Although rehabilitation is within the purview of the Ministry of Resettlement, the power to determine the period of rehabilitation lies with the Secretary, Ministry of Defence. The Officer- in-Charge of the rehabilitation centre is a military officer and all other staff too appear to be military officials. Additionally, the Attorney-General’s Department and other entities such as the Ministry of Home Affairs are also making decisions regarding rehabilitation. Hence, there is lack of clarity regarding the making authority responsible for the implementation of the process. Poonthottam is the only remaining rehabilitation centre where as at 15 October 2016, 18 men were being held.

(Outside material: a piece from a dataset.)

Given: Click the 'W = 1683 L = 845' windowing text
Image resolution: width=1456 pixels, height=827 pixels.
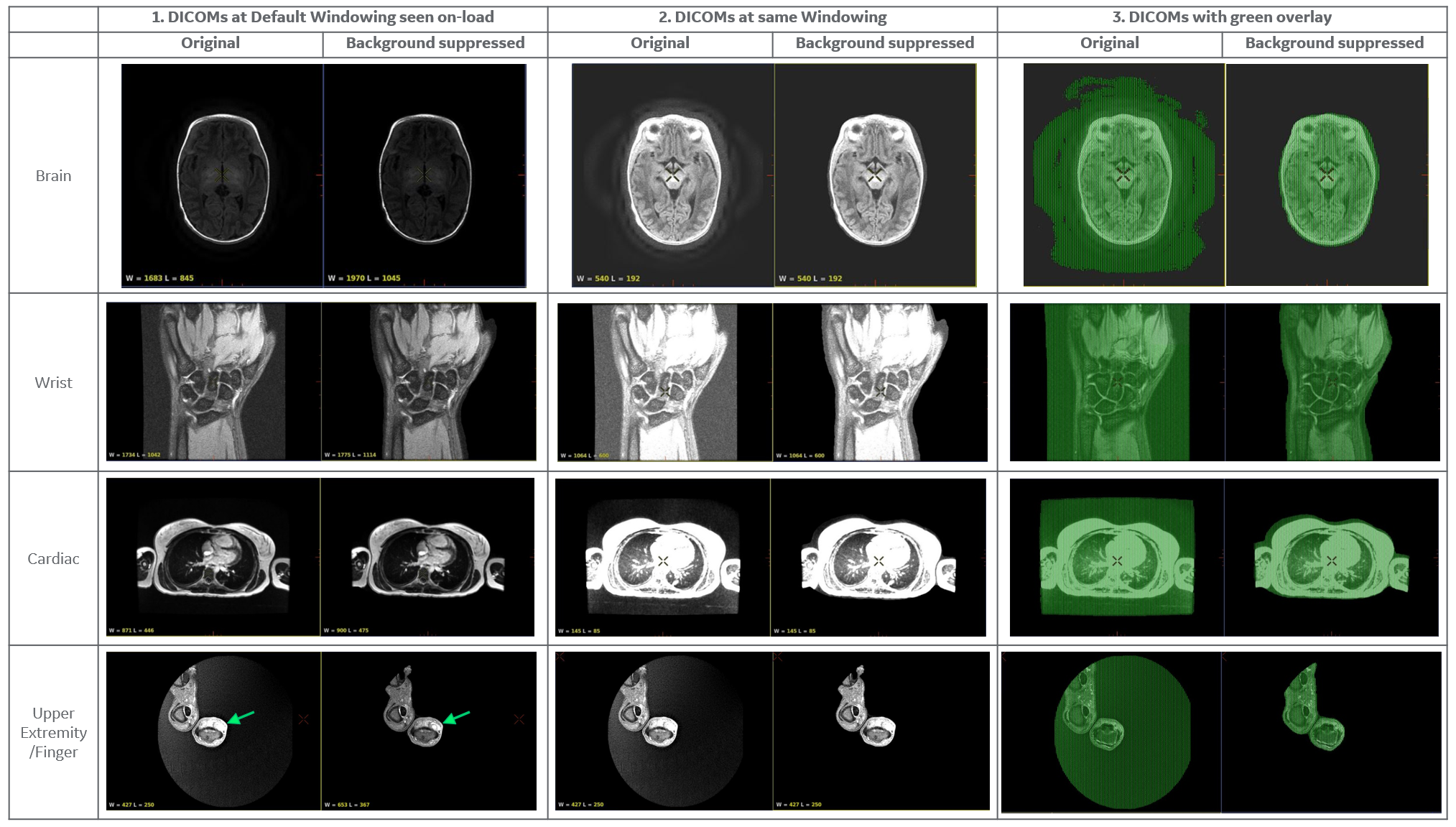Looking at the screenshot, I should (x=159, y=278).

HRC SL calls for the repeal of PTA
- In response to the Committee’s questions on persons being compelled to confess to a crime under torture with specific reference to the PTA, the Commission recognises the PTA does not adhere to international human rights standards and while calling for the repeal of the Act issued a statement calling upon the government to ensure national security legislation which is reportedly being drafted include certain core elements to ensure it adheres to international human rights standards. The statement reiterated the need for judicial review of detention, the importance of the right to fair trial, and the dangers of enabling the admissibility of confessions made to police officers of senior ranks which, coupled with prolonged periods of administrative detention, creates space for torture and ill-treatment. The Commission has requested the government thrice to share the draft national security legislation with the Commission to enable it to fulfil its mandate as per sections 10 (c ) and (d) but is yet to receive it.

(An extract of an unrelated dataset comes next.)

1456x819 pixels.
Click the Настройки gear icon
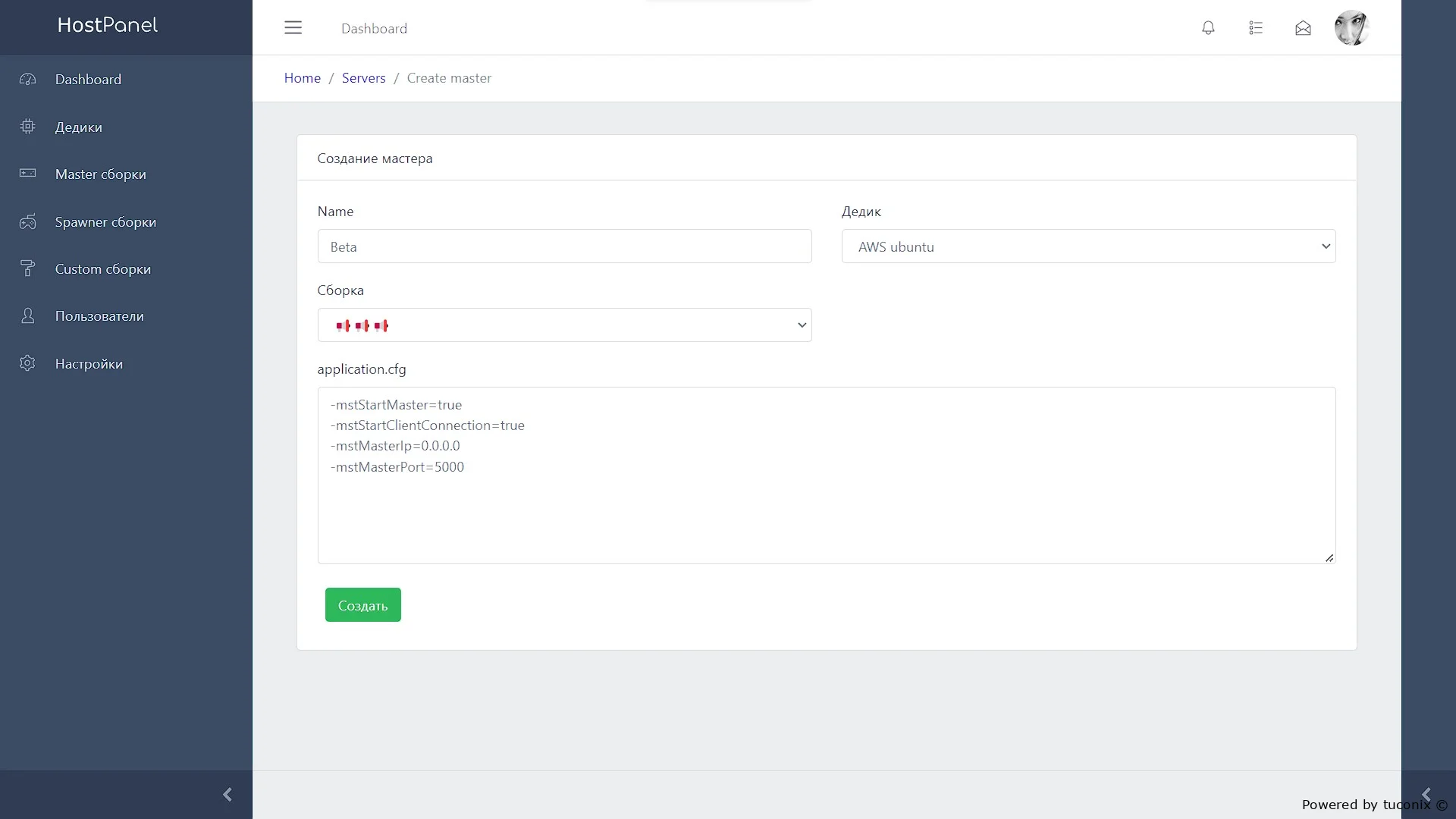(x=28, y=364)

Harassment and intimidation of civil society and human rights defenders
- With regard to the Committee’s questions relating to the harassment and intimidation of civil society and human rights defenders, the Human Rights Commission has received complaints from civil society organisations regarding persons who have stated they are intelligence or officers of the CID/TID and have requested information about the organisations and their activities, particularly when these persons are engaged in or following their participation in public demonstrations or events. Further, the Commission has received complaints from persons who have appeared before the Consultation Task Force on Reconciliation Mechanisms that they have been subjected to surveillance and intimidation. For instance, Ruki Fernando, a human rights activist was detained at the airport on 1 October 2016 where he was questioned by the TID about cases pending against him, destination of travel, purpose of travel, his work and personal details, including addresses and phone number, details of family members etc. One of his lawyers who was also travelling with him requested to be allowed to be with him during the questioning but was refused. He was not told the reason for the detention and interrogation.